INFORMATION SHOWN: Begin

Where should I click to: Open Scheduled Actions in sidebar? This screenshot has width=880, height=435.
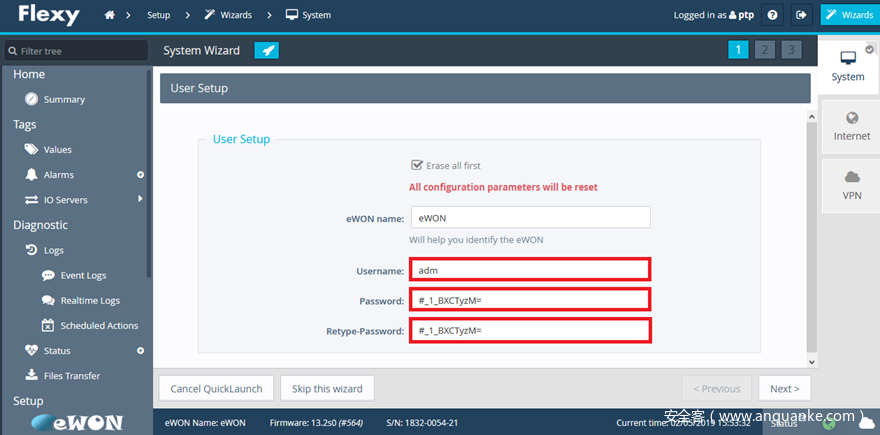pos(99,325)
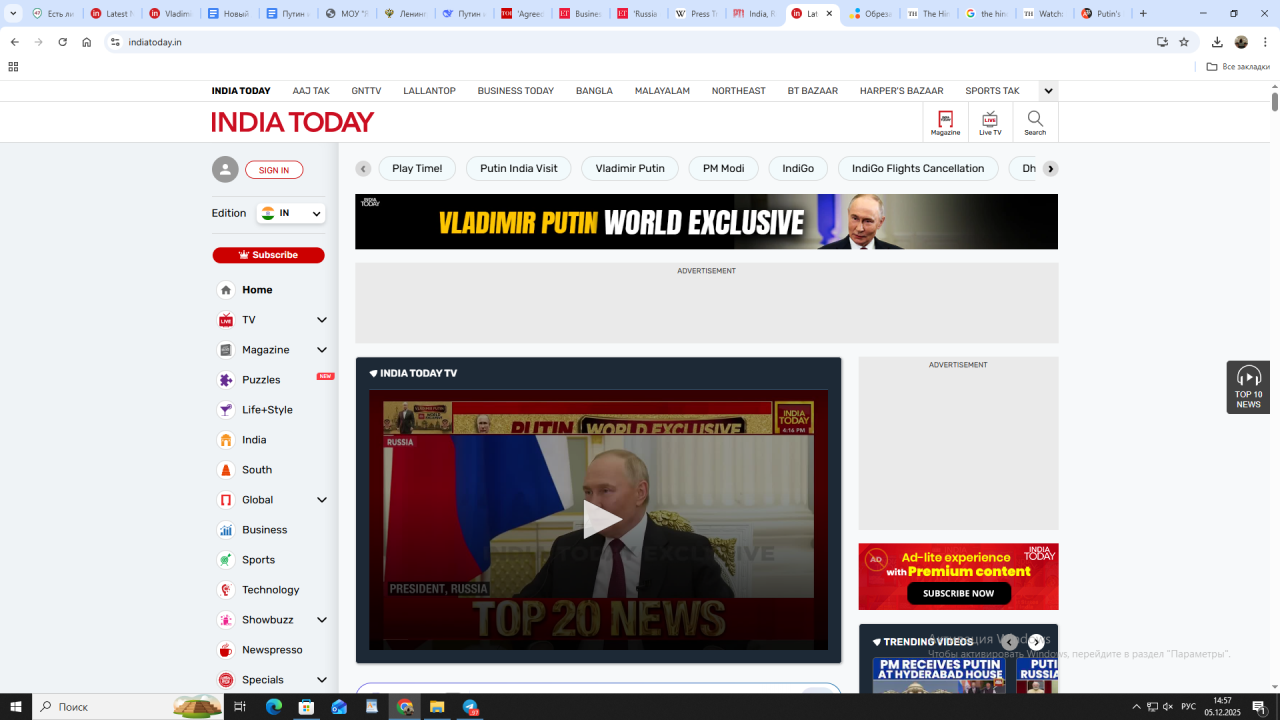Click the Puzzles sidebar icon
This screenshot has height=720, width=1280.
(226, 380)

INFORMATION SHOWN: End
INFORMATION SHOWN: Begin

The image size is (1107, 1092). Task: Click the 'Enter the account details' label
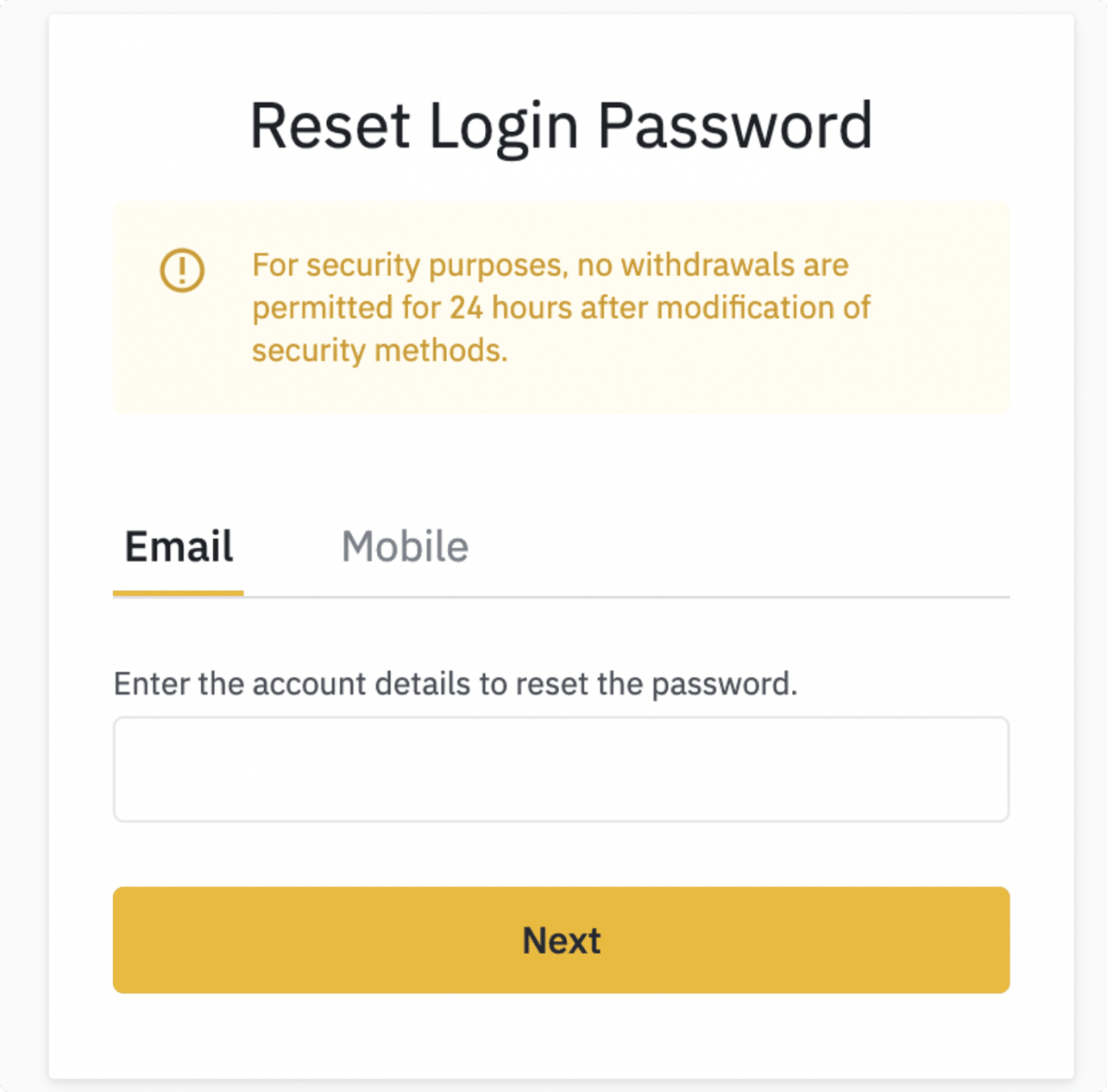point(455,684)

INFORMATION SHOWN: End
INFORMATION SHOWN: Begin

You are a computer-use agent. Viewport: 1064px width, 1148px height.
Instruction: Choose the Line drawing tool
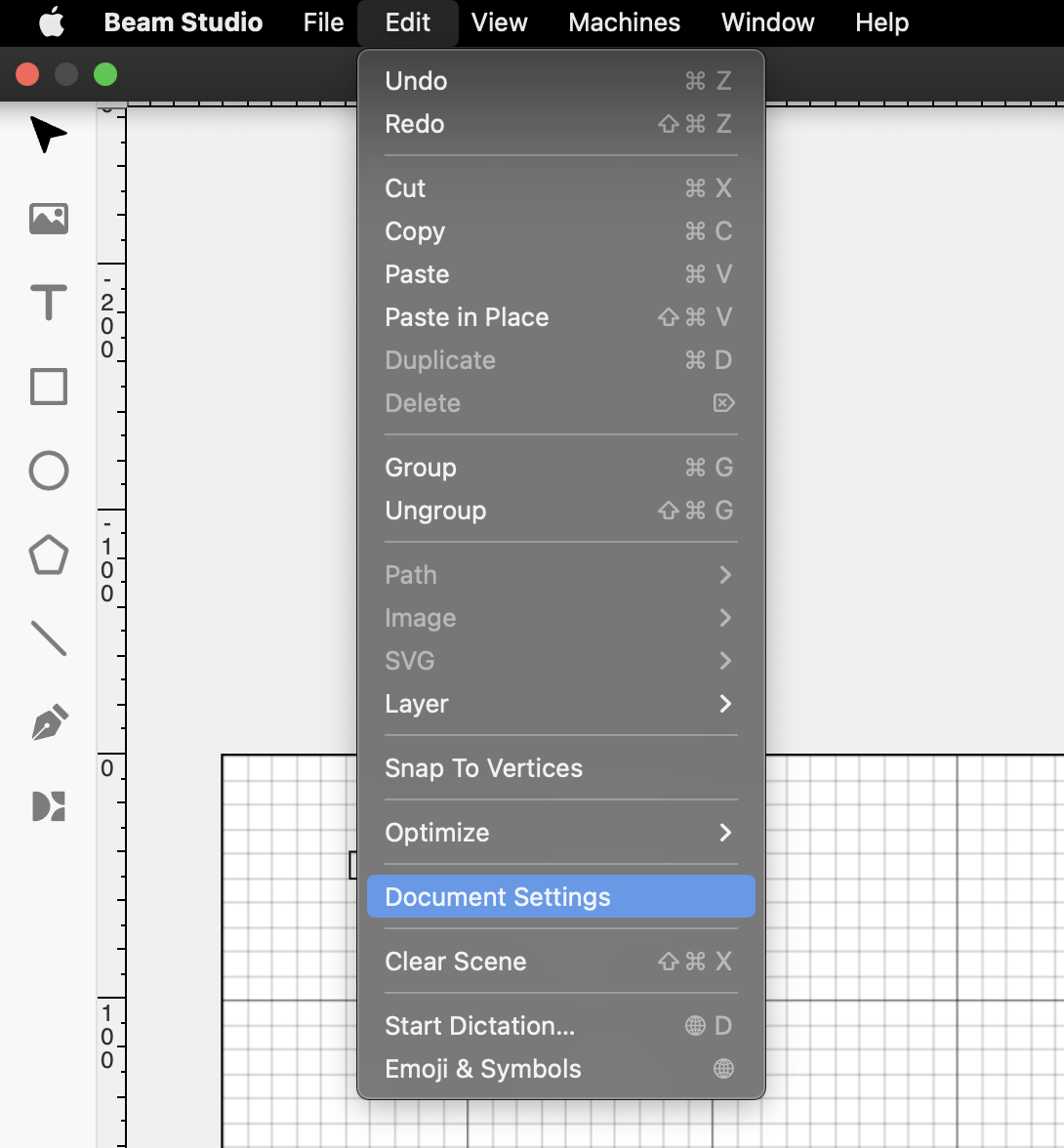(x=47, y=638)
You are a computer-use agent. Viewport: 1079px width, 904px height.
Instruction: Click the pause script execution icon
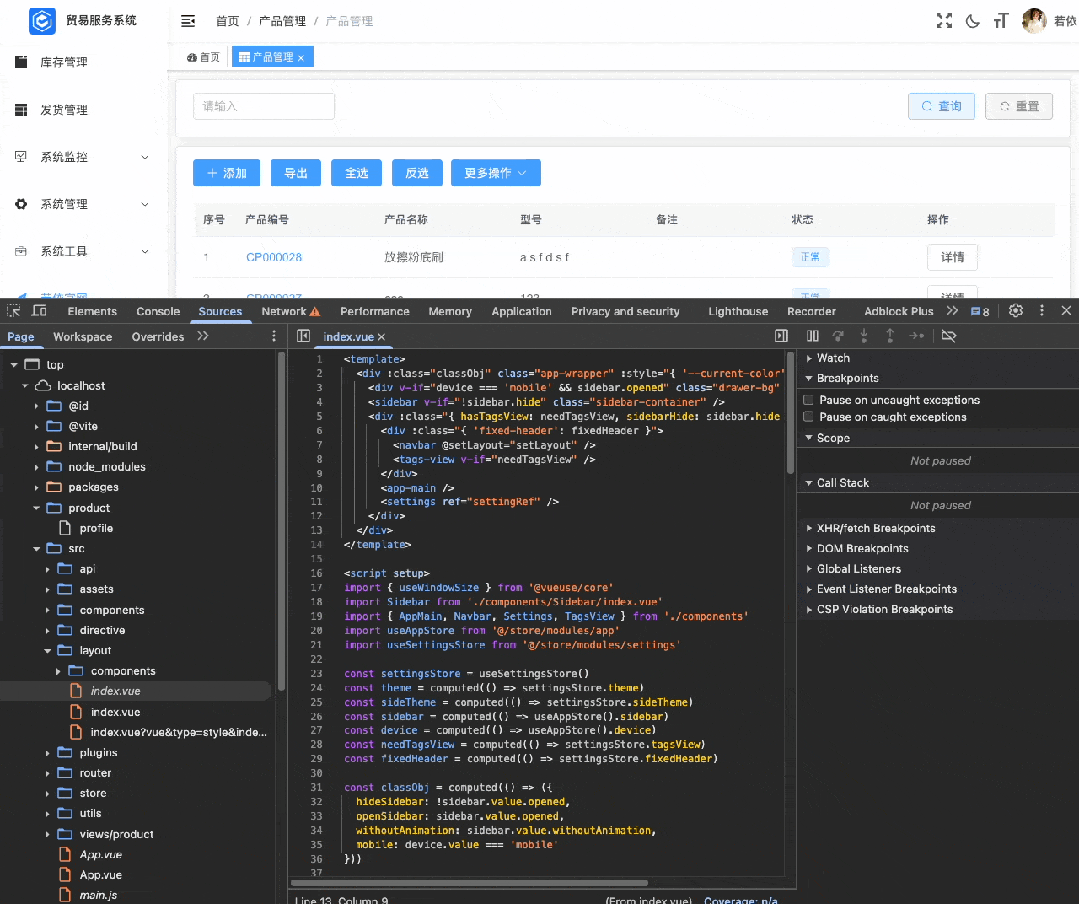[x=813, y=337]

INFORMATION SHOWN: End

- **TASK DESCRIPTION**:
Whenever a line in the records contains the word "agent", copy that line.

- **TASK SOLUTION**:
You are a computer-use agent. Viewport: 1064px width, 1148px height.
You are a computer-use agent. Viewport: 1079px width, 904px height.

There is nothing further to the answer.